Inexorably, his thoughts travelled back to the fire at the Mackies’, to the tinker quine who had died with her baby. The worst thing in the world. They had gone through that too, in a way, the summer David disappeared. He rubbed his hand over his face, reluctant to let the memory in, so painful it still was, and hearing Faith’s voice in his head as she wept in his arms at night, angry and frightened.
‘Do you know something?’ she had said, sitting up in bed, blowing her nose, defying the tears. He did not want to hear, but knew he must.
‘We’ve been over it,’ he began.
‘I used to dream Alice had come back for him. When he was a baby, little, I used to dream she had stolen him back. Once, I even thought …’ She shook her head. ‘But now – now I almost wish she had.’
‘You don’t mean that, you don’t mean it,’ he soothed, his arms round her as she leaned on his chest, breathing hard, trying not to cry in case she woke the girls. Anxiety was like a stone in his chest, immovable. He was helpless; they could do nothing. Worse than anything had been the way she cried, his wife who rarely wept, and never did again, like that.

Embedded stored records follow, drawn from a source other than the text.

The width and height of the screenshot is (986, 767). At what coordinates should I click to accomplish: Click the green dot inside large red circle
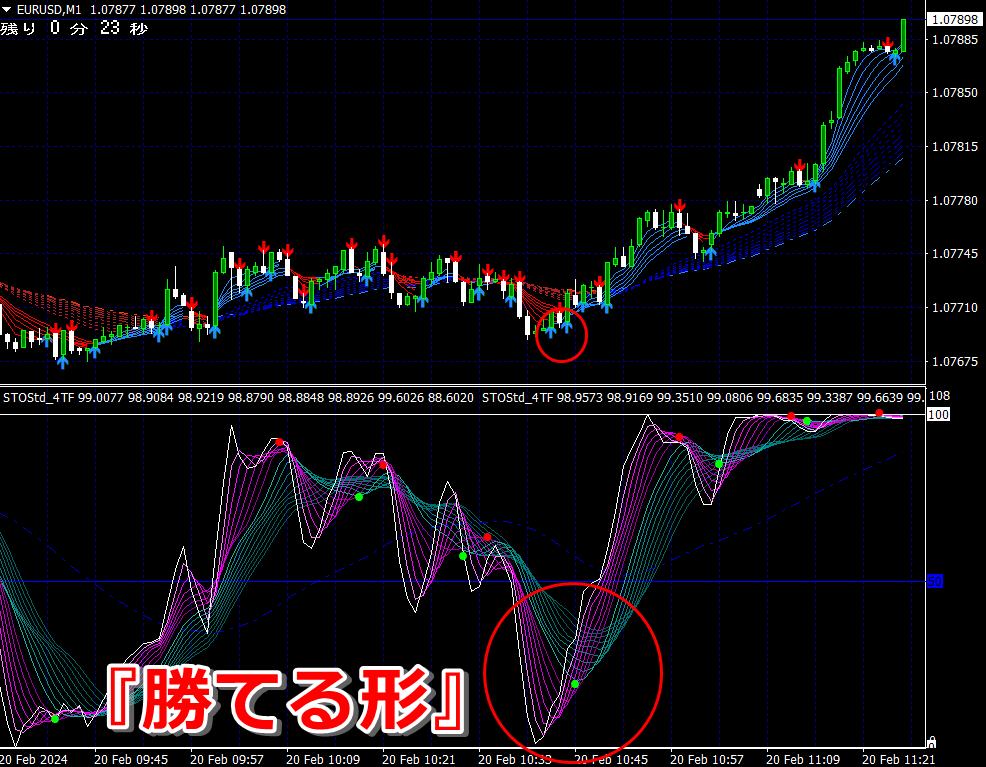click(x=575, y=684)
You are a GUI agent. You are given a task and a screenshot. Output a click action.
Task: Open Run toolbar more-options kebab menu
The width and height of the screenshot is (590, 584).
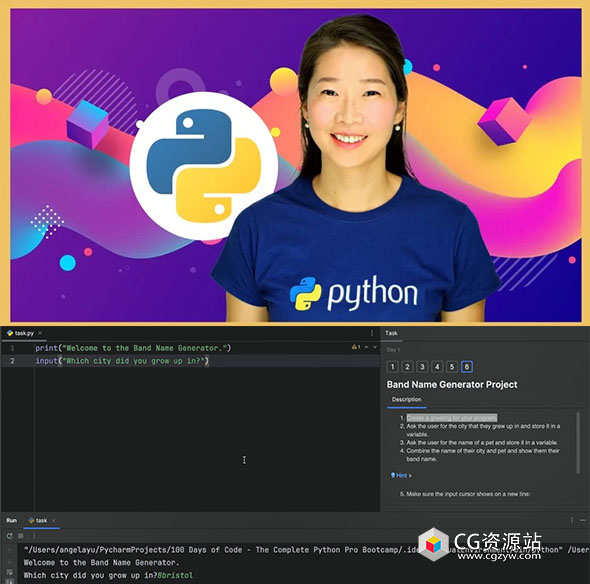pos(34,536)
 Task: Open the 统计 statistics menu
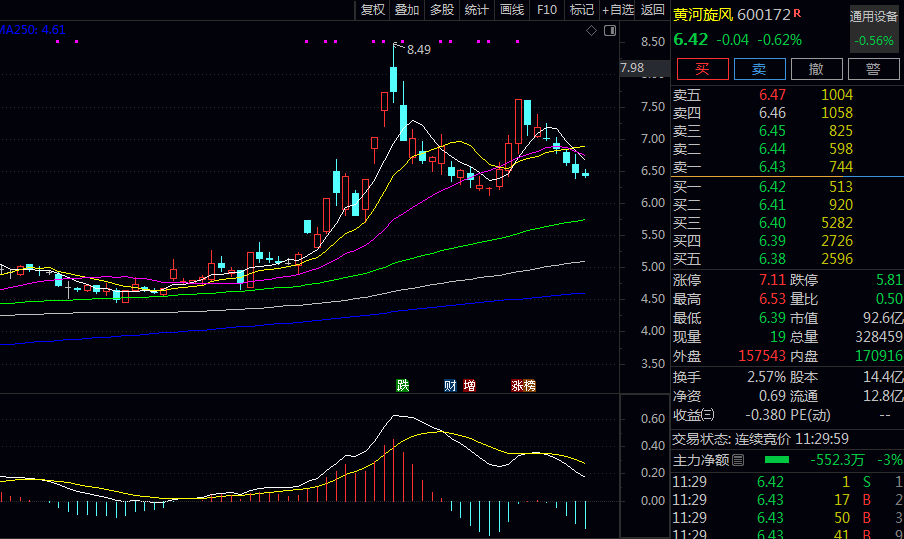pos(477,10)
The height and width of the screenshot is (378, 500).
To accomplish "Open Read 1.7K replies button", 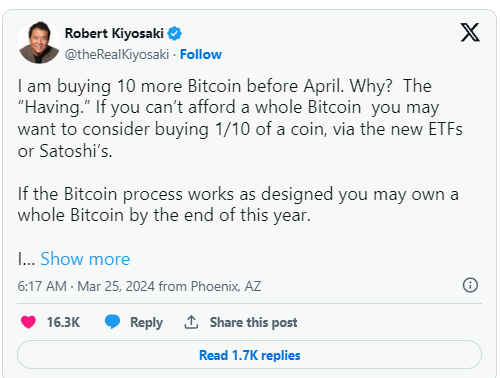I will tap(249, 355).
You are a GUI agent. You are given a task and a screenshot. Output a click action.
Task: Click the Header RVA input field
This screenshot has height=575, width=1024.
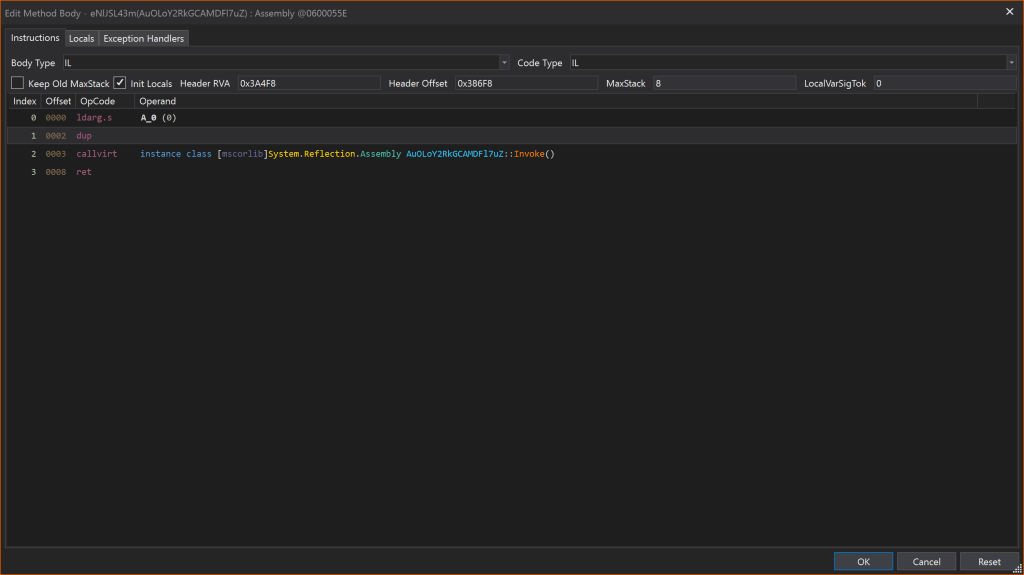[308, 83]
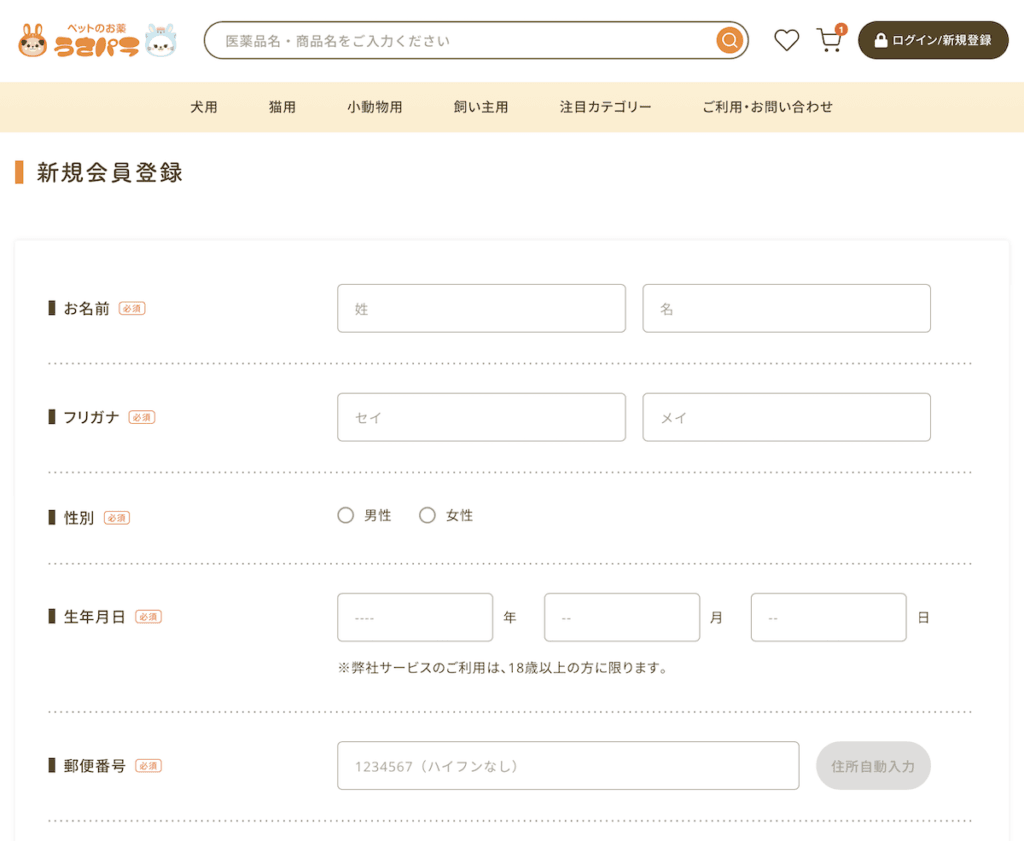The height and width of the screenshot is (841, 1024).
Task: Click the ログイン/新規登録 button
Action: pyautogui.click(x=933, y=41)
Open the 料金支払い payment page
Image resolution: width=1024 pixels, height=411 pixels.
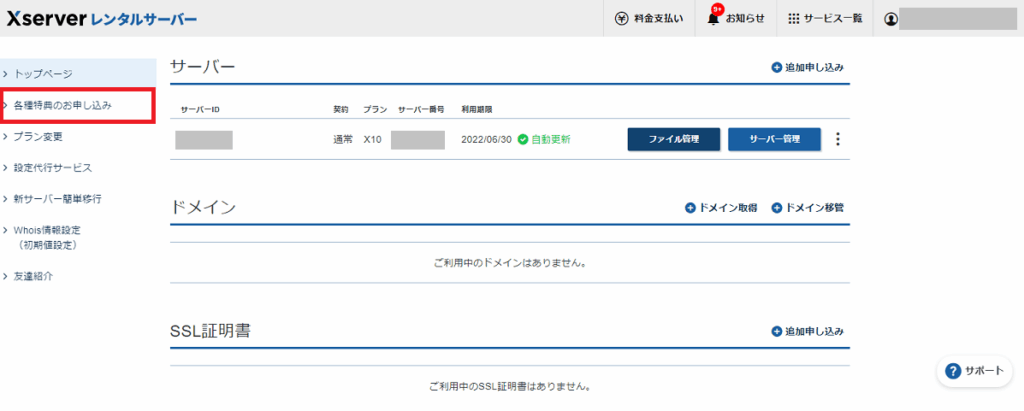click(x=650, y=18)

Never, he thought, looking up to see a cloud covering the sun, darkening the shadows among the bushes, between the lilac trees. The scent of the lacy cones of blossom travelled up the garden towards him, heavy and sweet. For a moment, he fancied he saw her again. Oh, not the tinker, not her but his wife, tiny and quick-moving, her feet scarcely touching the ground. He leaned back and rubbed his eyes. When he looked again, the garden was empty, the only movement a blackbird, flying up between the trees.
No, no, he scolded himself. There were no ghosts here at Pitcairn. It was all in the imagination. Then he turned, tilting his head, listening. He thought he heard Eleanor’s car, the sound of it on the drive, his children coming home.